Roth also aces class hypocrisy, having Zuckerman catch Jamie’s complaint about the use of the word “underprivileged”.
“SHE: I don’t like that word.
SHE: Well, what does it mean? Under privileged. Either you have privilege or you don’t have privilege ...
HE: You were yourself so privileged. One might even say overprivileged.”
Jamie had earlier struck out in rage and disbelief during and after George Bush’s election night second-term win. Yet she’s the beneficiary of old Houston money – (her father was friends with Bush Sr.) – which put her in the connected schools right up the line, which then allowed an acceptance of her neophyte effort in the New York Times despite the fact she always seemed to be too afraid (after 9/11) to work at all.
And on that always prickly and complex class speculation, Roth, in a curious structural choice toward the end of the novel, crafts a sedate and admiring introspective eulogy on the late George Plimpton.
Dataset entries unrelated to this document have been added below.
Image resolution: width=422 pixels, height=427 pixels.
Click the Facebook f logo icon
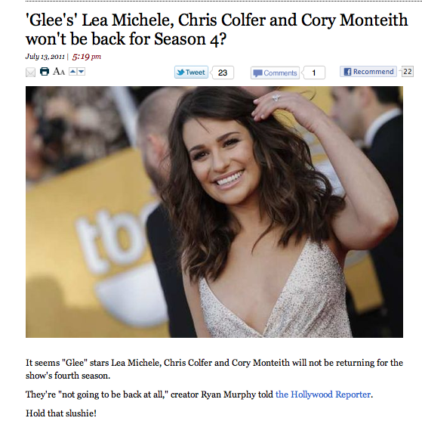[347, 72]
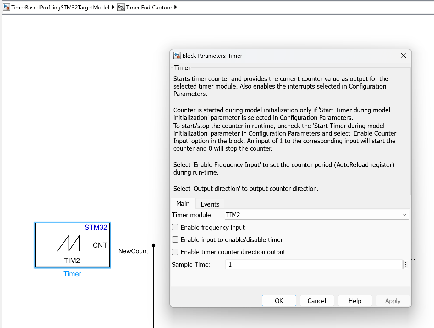Open Help for the Timer block
The height and width of the screenshot is (328, 434).
(355, 301)
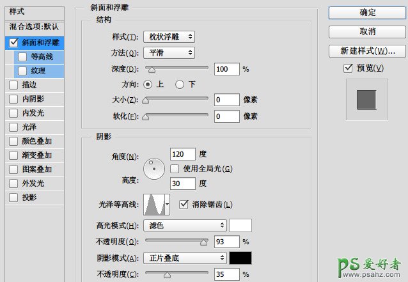Click the white highlight color swatch
This screenshot has width=408, height=282.
pos(240,225)
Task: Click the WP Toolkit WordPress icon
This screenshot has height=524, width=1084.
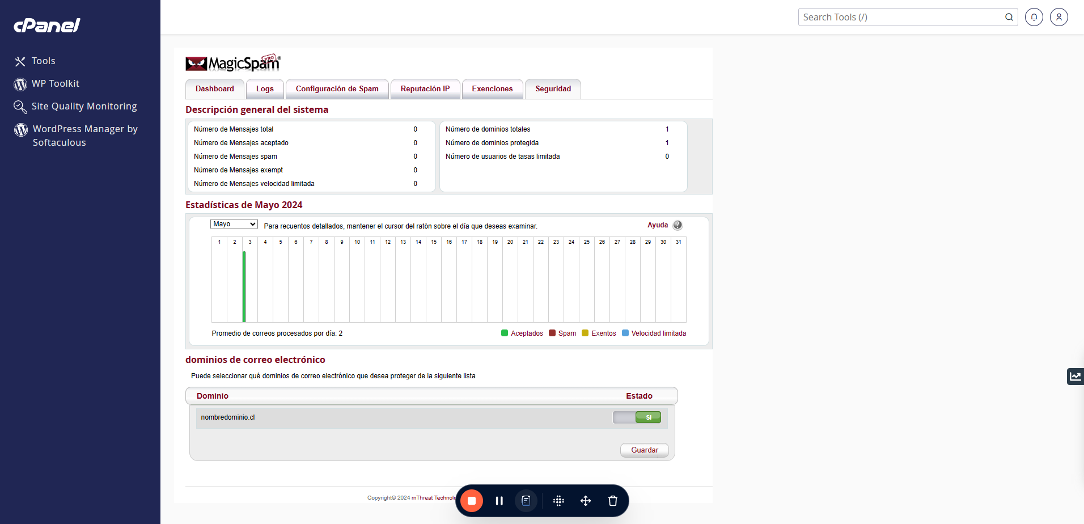Action: (x=20, y=84)
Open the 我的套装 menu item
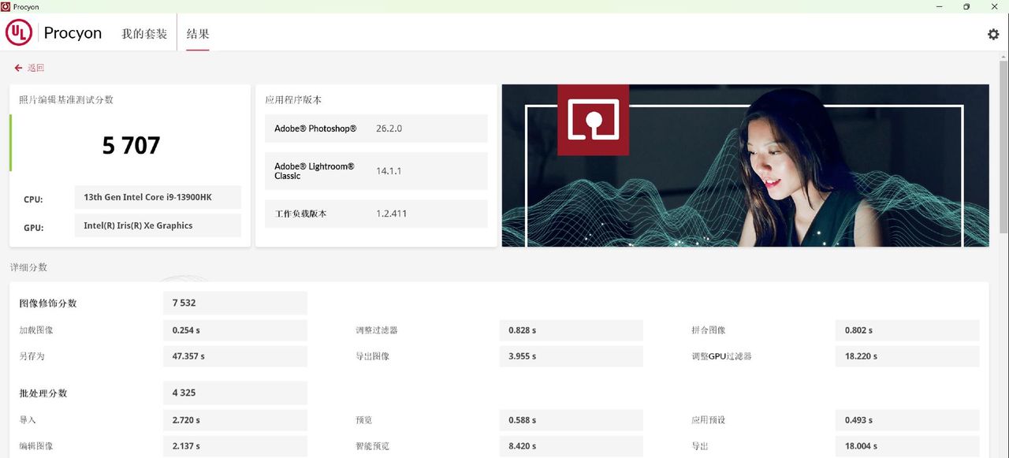This screenshot has width=1009, height=458. coord(144,34)
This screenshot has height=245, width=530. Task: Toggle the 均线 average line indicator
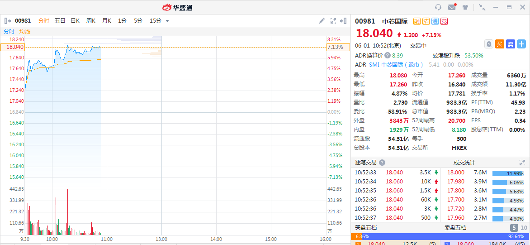tap(25, 32)

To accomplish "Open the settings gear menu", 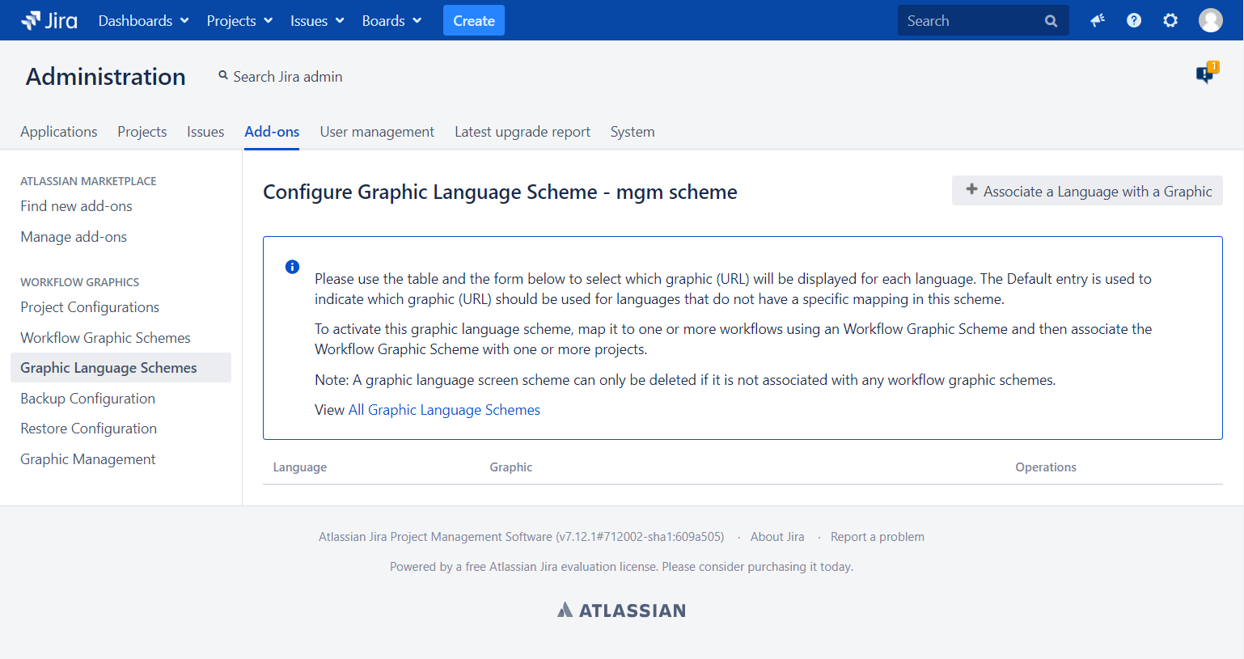I will (x=1170, y=20).
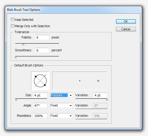Click the brush angle preview circle
This screenshot has width=148, height=136.
pyautogui.click(x=40, y=81)
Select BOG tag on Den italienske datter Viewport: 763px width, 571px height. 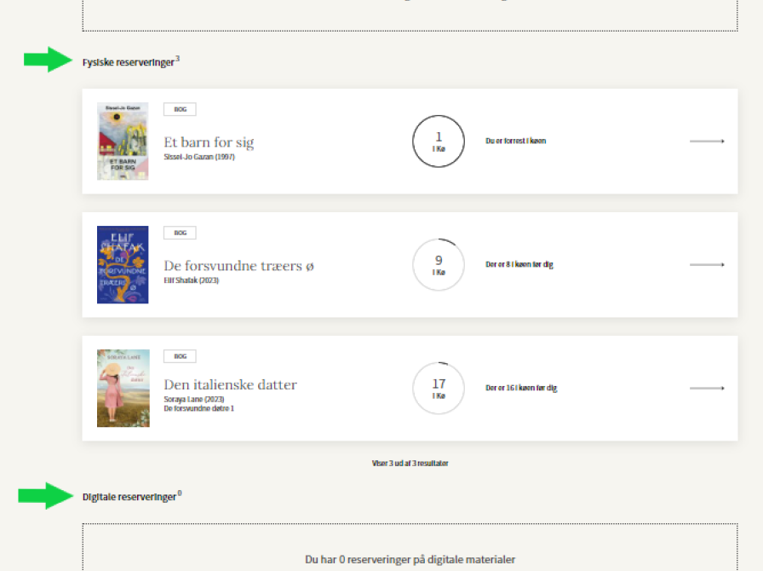point(180,356)
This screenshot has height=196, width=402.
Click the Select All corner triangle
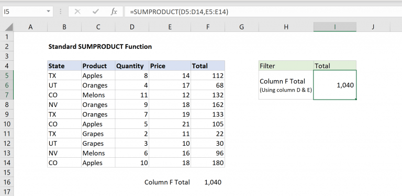[x=9, y=27]
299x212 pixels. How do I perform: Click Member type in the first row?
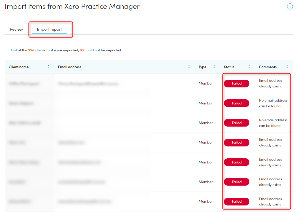tap(205, 83)
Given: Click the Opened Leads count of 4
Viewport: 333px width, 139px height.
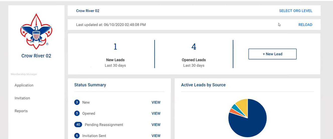Looking at the screenshot, I should click(194, 47).
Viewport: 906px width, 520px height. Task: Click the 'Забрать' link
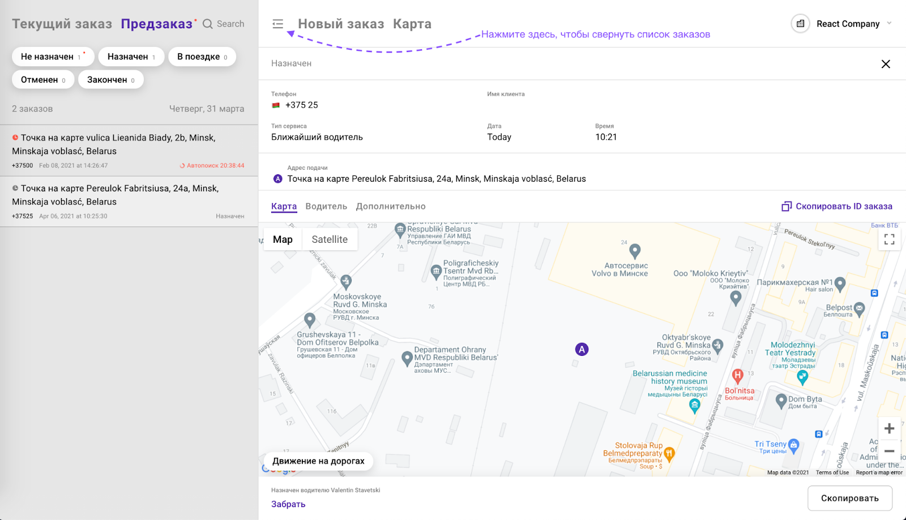288,504
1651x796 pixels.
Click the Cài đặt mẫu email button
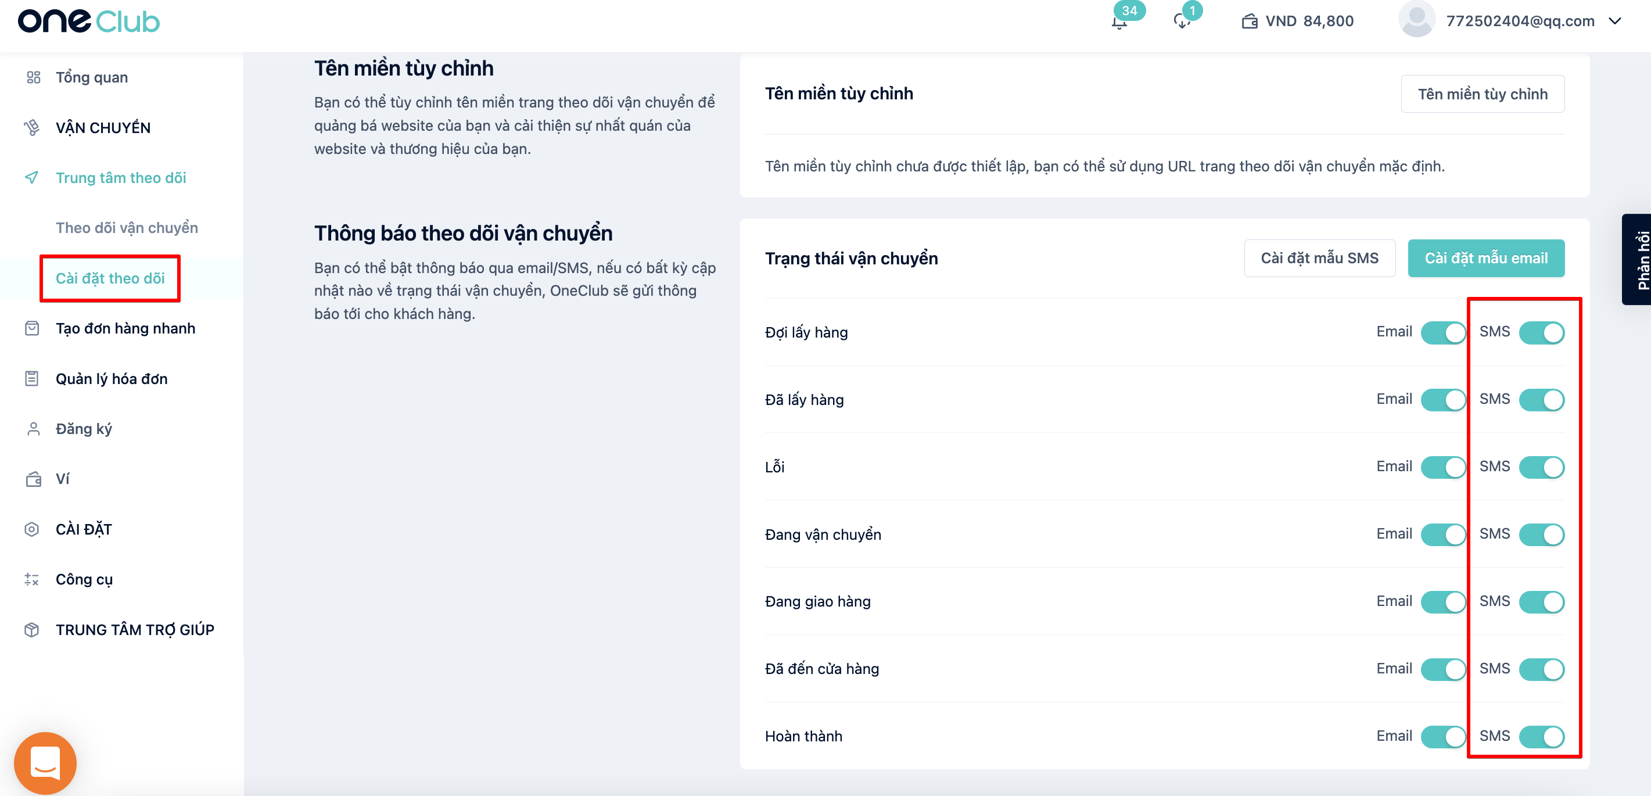tap(1486, 258)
The aristocratic New England editor and essayist wasn’t slumming, as many (Mailer included) criticized, when the author of Paper Lion and Out Of My League tried his hand at exhibition play with the pros of football, baseball, boxing, and golf. (I’ve read, and delighted in, all of his sports ventures and would select The Bogey Man as Plimpton’s best.) Remarkable that one so privileged could create such a sympathetic picture of the borderline roster players in all those sports. Roth’s point is that Plimpton’s talent and compassionate observational powers were so advanced he could overcome those charges with in-depth adventures in class contrasts, not hypocritically sucking up to the disadvantaged nor boasting about the stars.
But how does that tie in to Roth’s main narrative? Well, it’s a damnation of Zuckerman (and by extension Roth) since – PLOT SPOILER! -- the writer is reduced to sour personal defense among his own kind -- fellow writers -- which can only be “won” by having the first-person narrator denying Jamie in his own alternate narrative in Exit Ghost’s final page.